WRITTEN PROBLEM =
List every line of the records below that contains the word "Image", copying each line in full.
-- start TASK MATERIAL --
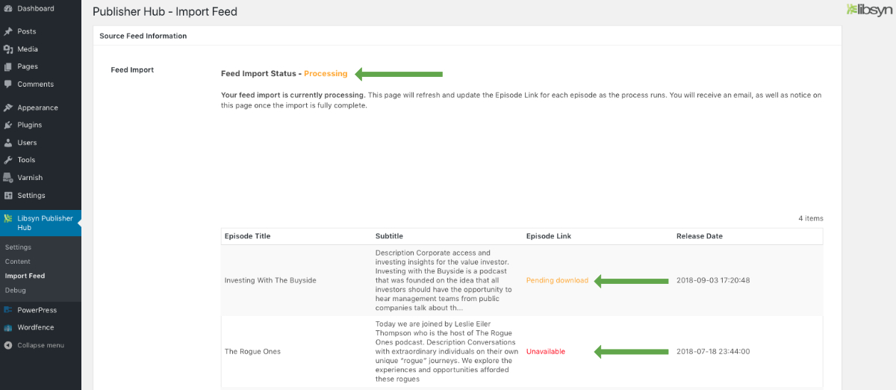Open the Content submenu item

18,261
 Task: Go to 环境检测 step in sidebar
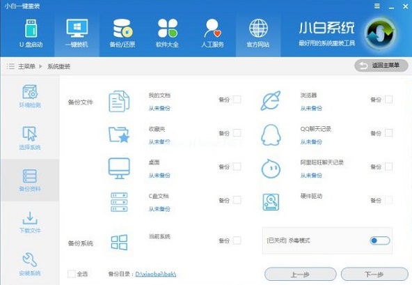click(30, 96)
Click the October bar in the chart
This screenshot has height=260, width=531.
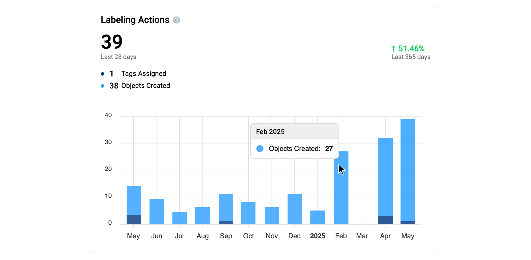(248, 213)
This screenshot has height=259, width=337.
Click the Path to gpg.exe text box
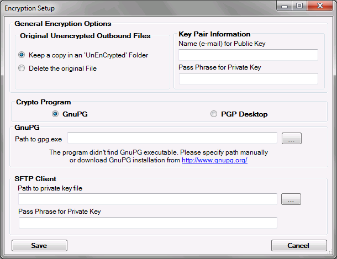click(172, 138)
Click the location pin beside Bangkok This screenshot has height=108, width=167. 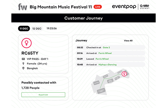tap(23, 68)
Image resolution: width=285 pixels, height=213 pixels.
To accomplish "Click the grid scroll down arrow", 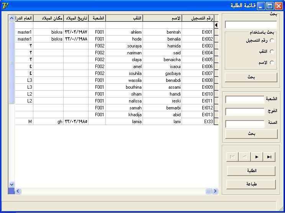I will (11, 185).
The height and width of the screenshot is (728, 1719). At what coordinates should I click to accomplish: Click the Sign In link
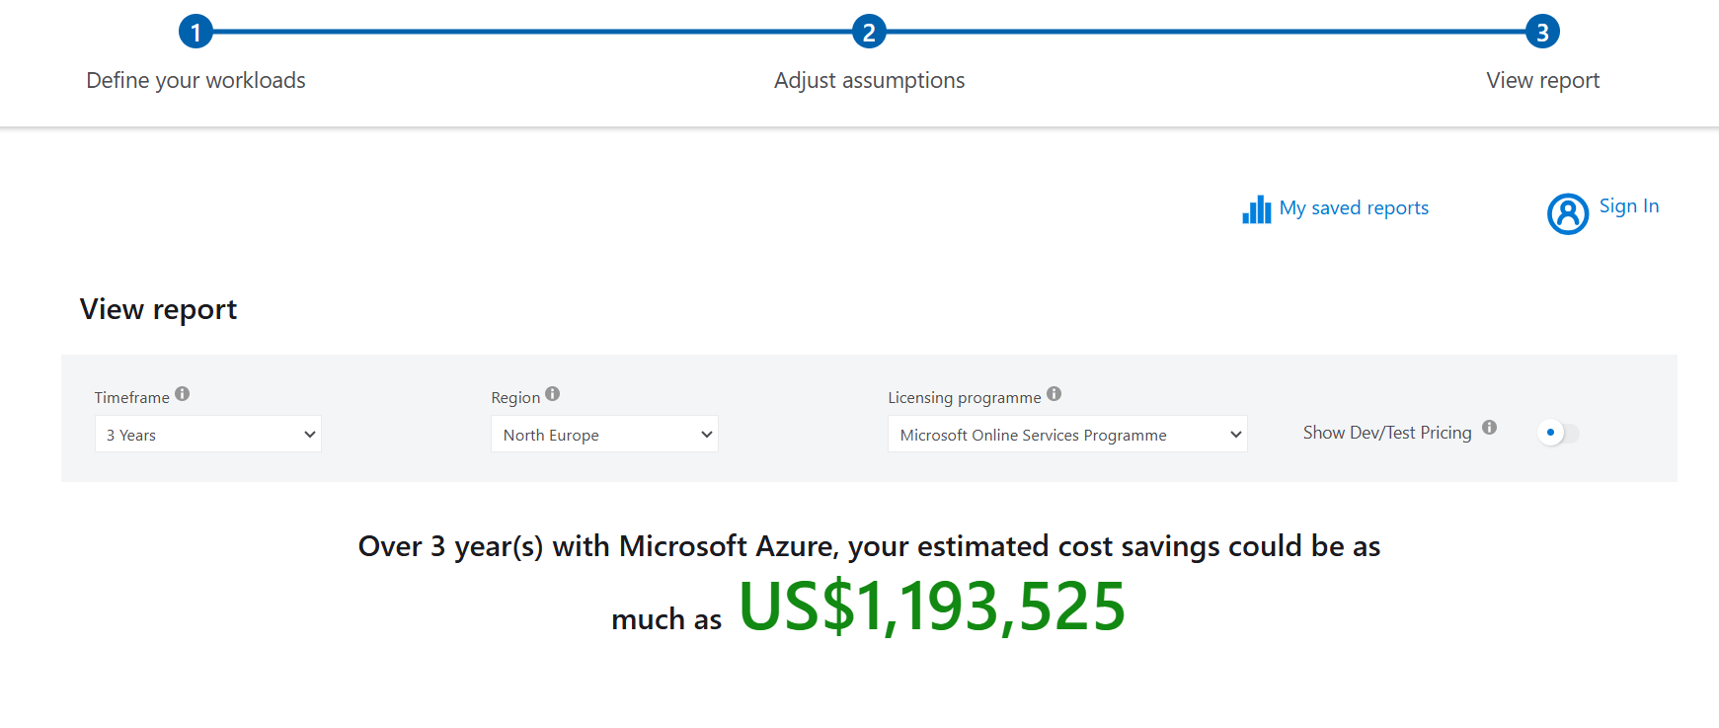coord(1628,206)
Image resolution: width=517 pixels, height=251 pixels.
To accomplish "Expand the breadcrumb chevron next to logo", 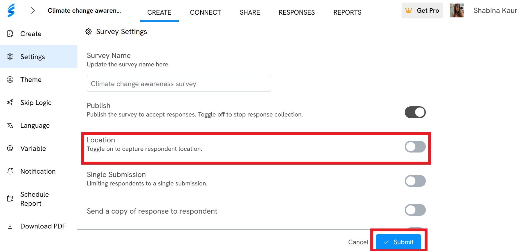I will [x=33, y=10].
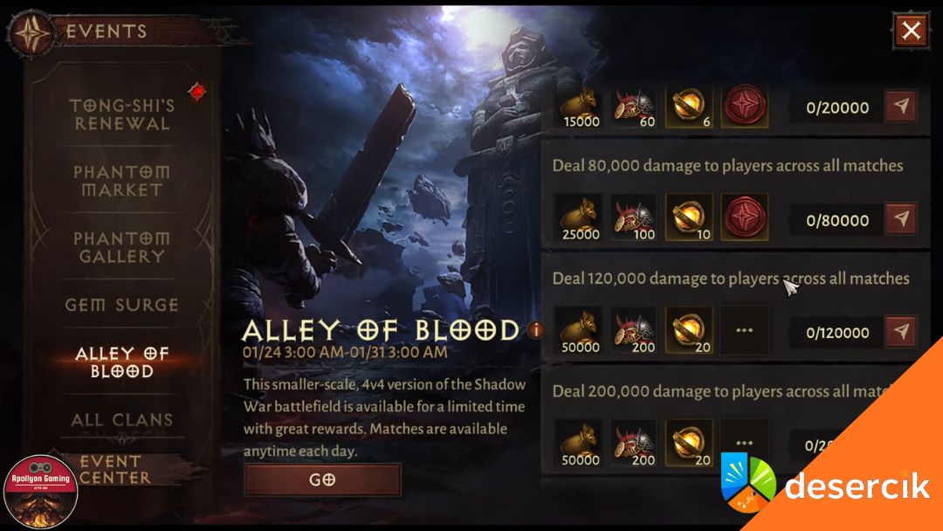
Task: Open the Event Center button
Action: [x=115, y=470]

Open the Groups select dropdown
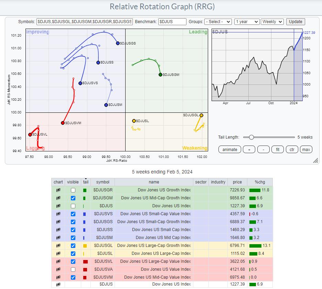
-- end TASK MATERIAL --
THE COMPLETED TASK =
Image resolution: width=285 pixels, height=213 pixels.
Image resolution: width=517 pixels, height=251 pixels.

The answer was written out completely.